The next part of the memory, the murder at the crossroads, took a long time in coming. I’d never experienced anything like it before. Though it was very recent, it was already distorted, and shot through with darkness. It was as if a process of blanking had already started, before she decided to get rid of it. I don’t know why she wanted to lose the time in Ensenada as well: when you take other people’s memories, you don’t always get all the thoughts that happened during them. It’s like some people’s sense data and internal workings take part in different parts of their head, like they’ve trained a part of their mind to remain distant at all times. All I got during the time in the Baja was a draining feeling of misery, of a desire to be either drunk or dead—mixed with dark elation. Not a good way to feel, sure, but I got the sense that this was how she felt about half the time. Ditching two days of it wasn’t going to make much difference. Perhaps she’d spent those two days working herself up to what happened—reliving certain things in part of her mind, girding herself. I don’t know.
But in the end I was able to form a coherent idea of the last night, and what had happened, and learn her name when the guy used it just before she killed him. I told Deck everything I could remember, from the way the crossroads had looked, to the way the man called Ray winked, to the number of shots she pumped into his body. The feeling of emptiness as she stared down at the corpse, reloading the gun for the sake of it.
The numb despair, as she ran away, at realizing that it had made no difference.
Laura Reynolds was breathing easy, apparently now asleep. Retelling the memory made me feel something new towards her, though I wasn’t sure what. Guilty, perhaps. I’d taken something that had previously only been in our heads, and brought it out into the world. I’d never done that before, and regarded the confidentiality of my profession with a kind of half-assed pride.

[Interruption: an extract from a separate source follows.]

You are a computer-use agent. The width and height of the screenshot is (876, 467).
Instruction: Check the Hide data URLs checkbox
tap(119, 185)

I hedged the feeling down, told it to go away. She’d deliberately dumped something on me which could get me sent to prison for ever.
Deck was standing
at the window when I got back, looking down at the street. The sky was beginning to lighten round the edges, and somewhere the smog machines were stirring into life. Looked like we were heading for a hot day, unless the chemicals in the sky decided they fancied a blizzard instead. Being a weather man in LA isn’t the joke job it used to be.
When Deck spoke it was as if he was working up to something, clearing the side issues out of the way first. ‘Who do you think the guys at the end were?’

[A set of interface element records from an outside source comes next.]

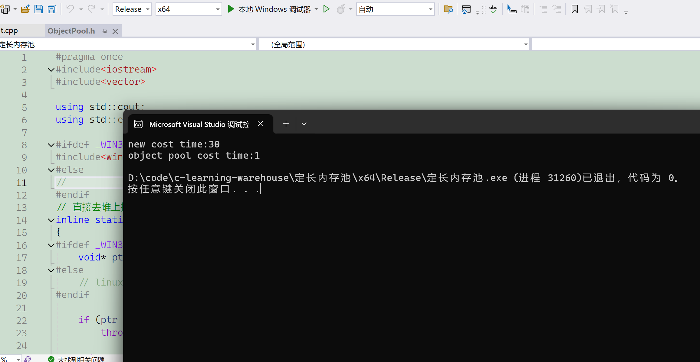Image resolution: width=700 pixels, height=362 pixels.
Task: Switch to the ObjectPool.h tab
Action: (x=71, y=31)
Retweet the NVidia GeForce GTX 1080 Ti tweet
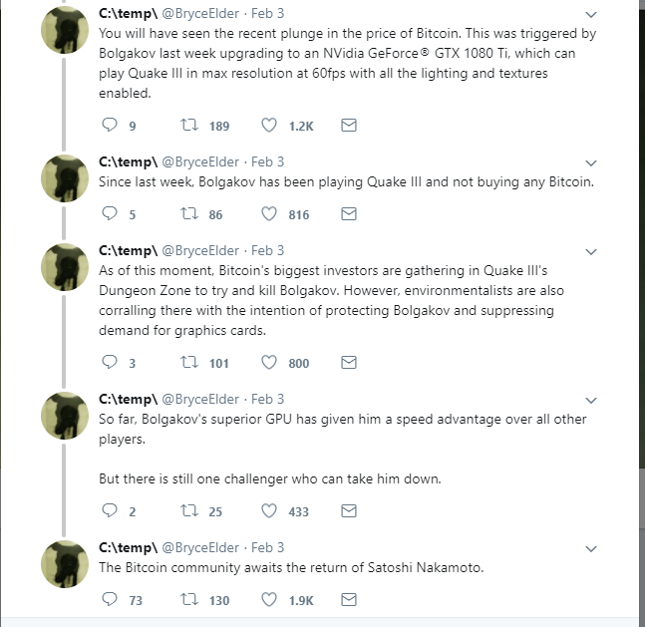This screenshot has width=645, height=627. tap(185, 126)
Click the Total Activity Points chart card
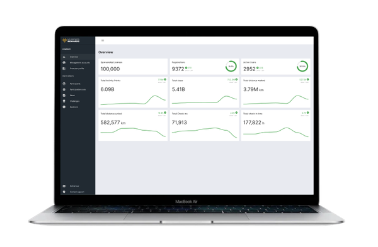Screen dimensions: 378x247 coord(133,92)
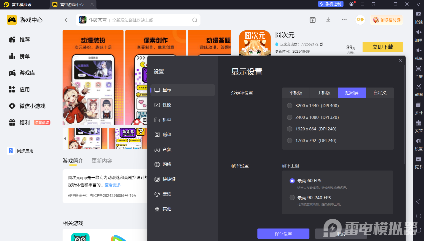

‘I have no idea. They’re weren’t cops, I’m pretty sure of that.’
‘Why?’
‘Don’t know. Something about them. Plus they looked familiar.’
‘Plenty cops look familiar to me.’
‘Not like that. An old memory.’
‘Yours?’
‘I think so. I don’t think they sparked anything in her at all.’

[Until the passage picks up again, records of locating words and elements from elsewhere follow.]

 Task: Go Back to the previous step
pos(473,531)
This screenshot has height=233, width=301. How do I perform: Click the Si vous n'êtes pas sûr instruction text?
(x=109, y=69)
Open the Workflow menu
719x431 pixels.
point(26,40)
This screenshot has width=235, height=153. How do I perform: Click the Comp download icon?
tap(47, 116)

‘Could it be them who’ve been in here?’
I shook my head. ‘They didn’t see me, remember?—I wasn’t actually there. I didn’t do anything. It just feels as if I did.’
He looked at me. ‘You know what will happen if you’re caught with that in your head?’ He’s warned me about this since I started memory work.
‘Murder One. Or Half, at least.’
He shook his head. ‘You don’t know the half of it.’
‘What are you talking about?’
Deck walked past the door, and rootled through the pile of yesterday’s news. I guess I should cancel the hardcopy paper, save a few trees somewhere: but reading it off a screen isn’t ever going to be the same. He found the edition he was looking for, and handed it to me.
I scanned the front page:
There might be an earthquake at some stage.
A property entrepreneur called Nicholas Schumann had killed himself in a spectacular way: financial problems cited. I remembered the name, vaguely: he might even have been one of the wheels who redeveloped Griffith. Must have taken some piece of phenomenal stupidity for him to have lost all that money.